There are a number of things that drive his pessimistic outlook, as Beyond Brics have pointed out. One of those things could be the slowdown in high-speed railway investment, as it makes little economic sense, and the recent crash has apparently lessened enthusiasm among the people. Another thing is the hugely ambitious plan to build public housing, which has been largely reduced to diggin holes, even though the government makes it sound like the housing starts plan is achieved. So as these main users of construction equipment are slowing down their pace of investments, the manufacturers of said equipment are right to feel gloomy.
Of course, the biggest impact is likely to be a cooling real estate market (particularly if we are talking about a major trend reversal). The IMF has come up a report which highlights the risk towards Chinese financial system, and predictably, the level of real estate prices is one of the concerns (along with shadow banking system and the credit expansion over the past few years). Indeed, even the China Banking Regulatory Commission (CBRC) are telling banks to “step up asset sales and debt restructuring for loss- making local government financing vehicles that are struggling to repay loans” as well as to “cut “high-risk” loans to developers”, according to Bloomberg.
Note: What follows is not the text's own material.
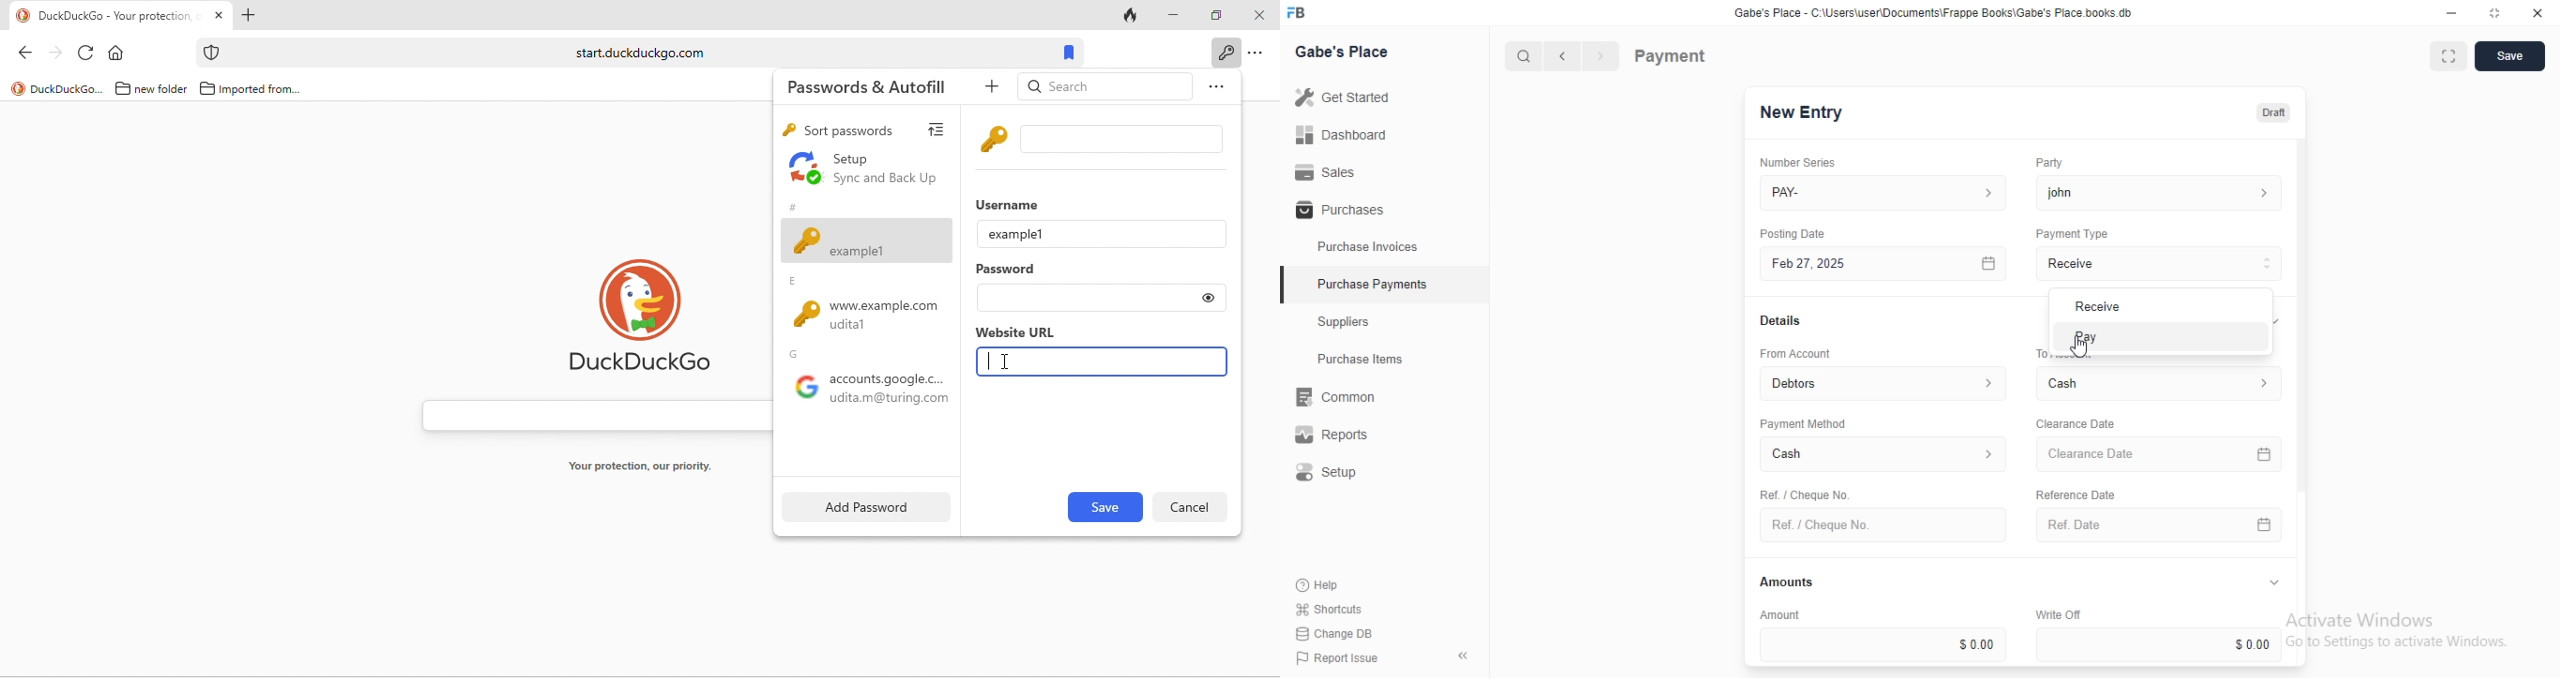 This screenshot has height=700, width=2576. What do you see at coordinates (2159, 525) in the screenshot?
I see `Ref. Date` at bounding box center [2159, 525].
Now everyone “knows” that the Chinese government won’t allow property prices too far (whatever figure that is), and everyone “knows” as well that the Chinese government will for sure support the market and is certain to succeed! As you might have noticed, I am sceptical about the ability of the government to engineer whatever scenario they like. While there has been some selective easing happening, and loans growth have picked up somewhat, the big questions remain on the timing, the size and the effectiveness of the easing and just what happens to a private market when sentiment breaks.